→ Exercise: From the first line to the last, transcribe the data exactly.

→ Recorded information:
◇ ◇ ◇ ◇

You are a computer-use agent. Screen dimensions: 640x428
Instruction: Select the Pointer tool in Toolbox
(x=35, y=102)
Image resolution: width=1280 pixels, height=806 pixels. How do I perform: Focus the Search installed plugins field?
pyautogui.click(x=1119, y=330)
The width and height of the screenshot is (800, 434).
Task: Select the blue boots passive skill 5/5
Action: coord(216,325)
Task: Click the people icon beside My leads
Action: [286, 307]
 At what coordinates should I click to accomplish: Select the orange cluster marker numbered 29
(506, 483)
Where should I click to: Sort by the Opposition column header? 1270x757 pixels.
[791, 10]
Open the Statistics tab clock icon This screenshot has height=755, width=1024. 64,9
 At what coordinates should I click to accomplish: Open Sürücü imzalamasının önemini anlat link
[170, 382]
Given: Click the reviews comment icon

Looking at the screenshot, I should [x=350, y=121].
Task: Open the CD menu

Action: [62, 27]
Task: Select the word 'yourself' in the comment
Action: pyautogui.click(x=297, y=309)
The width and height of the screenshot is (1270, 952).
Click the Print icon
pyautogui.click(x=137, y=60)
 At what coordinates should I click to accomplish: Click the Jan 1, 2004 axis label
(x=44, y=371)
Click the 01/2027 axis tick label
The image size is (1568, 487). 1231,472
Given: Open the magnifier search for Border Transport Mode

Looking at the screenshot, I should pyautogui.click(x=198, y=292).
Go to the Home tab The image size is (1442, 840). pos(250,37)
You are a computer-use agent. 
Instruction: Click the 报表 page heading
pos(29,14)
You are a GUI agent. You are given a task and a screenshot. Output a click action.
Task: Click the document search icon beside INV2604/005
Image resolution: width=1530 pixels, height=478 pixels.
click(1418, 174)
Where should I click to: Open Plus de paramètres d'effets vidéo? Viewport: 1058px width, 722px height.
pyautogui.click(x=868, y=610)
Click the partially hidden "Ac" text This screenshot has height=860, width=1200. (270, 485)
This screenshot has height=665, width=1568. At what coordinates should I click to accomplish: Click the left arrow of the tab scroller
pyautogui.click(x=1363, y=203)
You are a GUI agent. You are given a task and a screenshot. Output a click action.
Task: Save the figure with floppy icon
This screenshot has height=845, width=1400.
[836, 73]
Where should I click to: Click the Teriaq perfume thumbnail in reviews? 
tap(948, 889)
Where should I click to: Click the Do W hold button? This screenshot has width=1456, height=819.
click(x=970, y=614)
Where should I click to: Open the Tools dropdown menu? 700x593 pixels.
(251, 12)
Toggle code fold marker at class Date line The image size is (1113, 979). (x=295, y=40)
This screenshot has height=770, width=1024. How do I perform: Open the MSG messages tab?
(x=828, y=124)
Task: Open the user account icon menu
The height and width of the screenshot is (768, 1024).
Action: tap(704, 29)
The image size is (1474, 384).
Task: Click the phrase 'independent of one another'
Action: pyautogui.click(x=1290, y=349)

◇ ◇ ◇ ◇

→ Exercise solution:
You are a computer-use agent. Screen dimensions: 640x428
Instruction: Select the Pointer tool in Toolbox
(x=35, y=102)
Image resolution: width=1280 pixels, height=806 pixels. How do I perform: Focus the Search installed plugins field?
pyautogui.click(x=1119, y=330)
The width and height of the screenshot is (800, 434).
Task: Select the blue boots passive skill 5/5
Action: coord(216,325)
Task: Click the people icon beside My leads
Action: [286, 307]
 At what coordinates should I click to accomplish: Select the orange cluster marker numbered 29
(506, 483)
Where should I click to: Sort by the Opposition column header? 1270x757 pixels.
[791, 10]
Open the Statistics tab clock icon This screenshot has height=755, width=1024. 64,9
 At what coordinates should I click to accomplish: Open Sürücü imzalamasının önemini anlat link
[170, 382]
Given: Click the reviews comment icon

Looking at the screenshot, I should [x=350, y=121].
Task: Open the CD menu

Action: [62, 27]
Task: Select the word 'yourself' in the comment
Action: pyautogui.click(x=297, y=309)
The width and height of the screenshot is (1270, 952).
Click the Print icon
pyautogui.click(x=137, y=60)
 At what coordinates should I click to accomplish: Click the Jan 1, 2004 axis label
(x=44, y=371)
Click the 01/2027 axis tick label
The image size is (1568, 487). 1231,472
Given: Open the magnifier search for Border Transport Mode

Looking at the screenshot, I should pyautogui.click(x=198, y=292).
Go to the Home tab The image size is (1442, 840). pos(250,37)
You are a computer-use agent. 
Instruction: Click the 报表 page heading
pos(29,14)
You are a GUI agent. You are given a task and a screenshot. Output a click action.
Task: Click the document search icon beside INV2604/005
Image resolution: width=1530 pixels, height=478 pixels.
click(1418, 174)
Where should I click to: Open Plus de paramètres d'effets vidéo? Viewport: 1058px width, 722px height.
pyautogui.click(x=868, y=610)
Click the partially hidden "Ac" text This screenshot has height=860, width=1200. (270, 485)
This screenshot has height=665, width=1568. At what coordinates should I click to accomplish: Click the left arrow of the tab scroller
pyautogui.click(x=1363, y=203)
You are a GUI agent. You are given a task and a screenshot. Output a click action.
Task: Save the figure with floppy icon
This screenshot has height=845, width=1400.
[836, 73]
Where should I click to: Click the Teriaq perfume thumbnail in reviews? 
tap(948, 889)
Where should I click to: Click the Do W hold button? This screenshot has width=1456, height=819.
click(x=970, y=614)
Where should I click to: Open the Tools dropdown menu? 700x593 pixels.
(251, 12)
Toggle code fold marker at class Date line The image size is (1113, 979). (x=295, y=40)
This screenshot has height=770, width=1024. How do I perform: Open the MSG messages tab?
(x=828, y=124)
Task: Open the user account icon menu
The height and width of the screenshot is (768, 1024).
Action: tap(704, 29)
The image size is (1474, 384).
Task: Click the phrase 'independent of one another'
Action: pyautogui.click(x=1290, y=349)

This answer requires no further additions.